About 4 or 5 months ago I stumbled upon this article over at pagetable.com. It's a pretty technically accurate description of what's going on with a directory load from disk, but I think his coding style prioritizes smallness of code to a fault. As someone in the comments points out, it's not even compatible with all versions of the C64 that were commercially shipped. Also, I disagree with his general sentiment that the directory load as a BASIC program is a hack. The article also says the drive makes assumptions about what the computer will understand, for example, to invert the text. It's not so much an assumption, (which sounds negative,) as that the two were written for each other. The directory listing contains a PETSCII value that is defined as REVERSE text ON, and the KERNAL's screen editor knows how to correctly interpret PETSCII. </rant>
It did help me however to understand how BASIC data is structured, because the directory is returned to the computer as a BASIC program. And thus LISTing it presents it just as a BASIC program gets listed.

**Set of tasks:**
a: According to the passage on the C64 directory load, in what form is the directory returned to the computer?
b: Please continue the passage on the C64 directory load from its final sentence.
The lines after this point come from a separate source.

**Supplied material:**
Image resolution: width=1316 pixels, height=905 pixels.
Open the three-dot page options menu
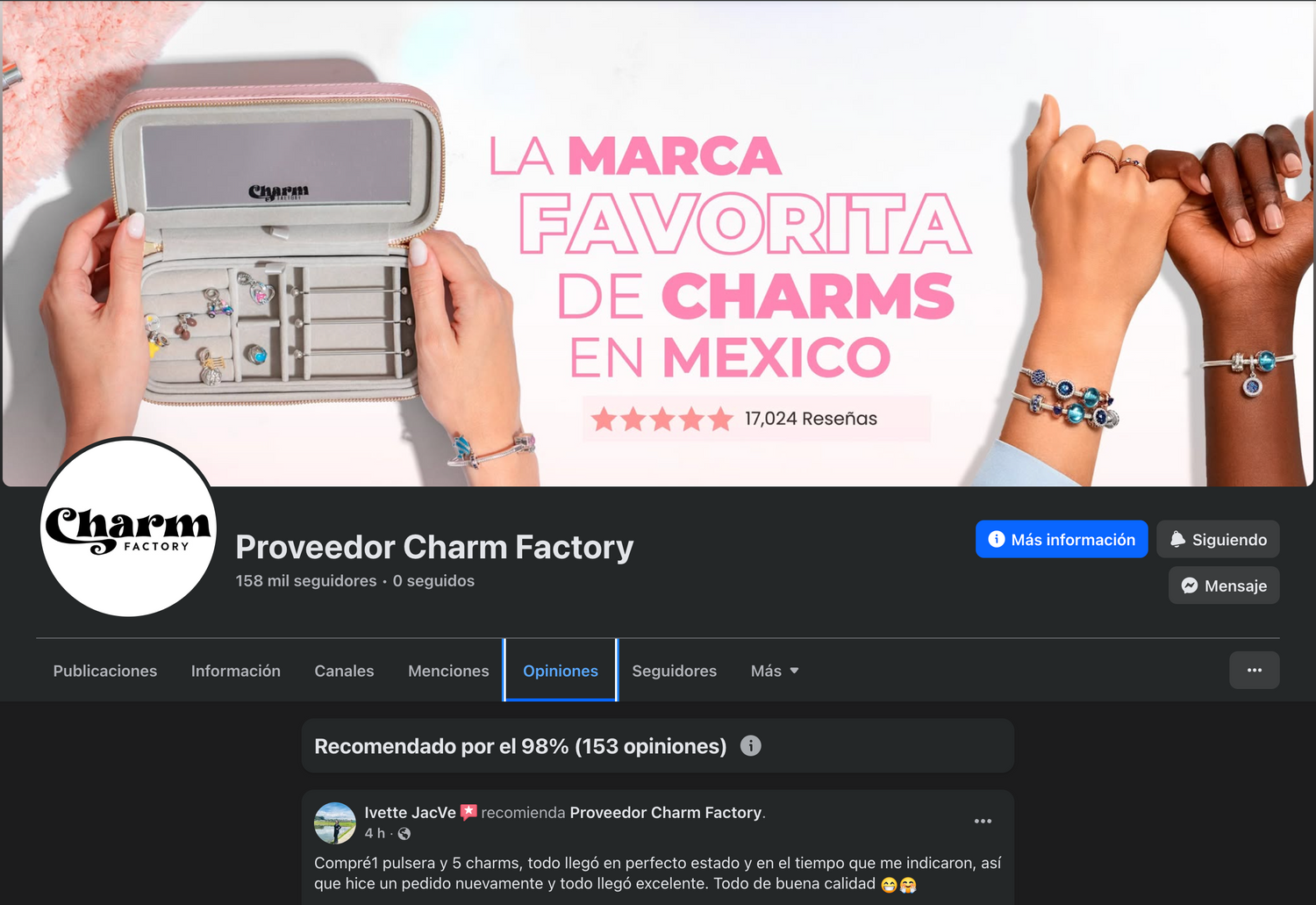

**Results for the exercise:**
a: As a BASIC program.

b:
Each line starts with a 2-byte pointer to the memory address where the next line starts. In modern terms the lines of a BASIC program are a singly-linked list. From the address of any line, the computer can get to the next line, but cannot get back to the previous line without starting from the beginning and searching for it by moving forward through the links. The next two bytes of a line are its 16-bit line number. At first, I guessed that when you enter a line while editing a BASIC program, that the interpreter must interpret your line number, hunt for the line number that precedes your line number, and then do some pointer manipulation to insert your new line into the linked-list. I wanted to be sure though, so I tested it out and was surprised by what I found.
I assumed the linked-list nature of the line numbers helped with inserting new lines because rather than moving large chunks of memory around it could just manipulate the pointers. The tests reveal, however, that it actually does move whole chunks of memory to make room for your new line. Although, having a linked list is still useful at execution time to lookup where a line number is. The interpreter would start at the first line and follow the links from line to line looking for the line number to GOTO or GOSUB to. Here's what my tests revealed.
First I entered line 20 (0x14), then I entered line 10 (0x0A). To my surprise when I looked at the memory layout, the complete content of line 10 precedes line 20's content.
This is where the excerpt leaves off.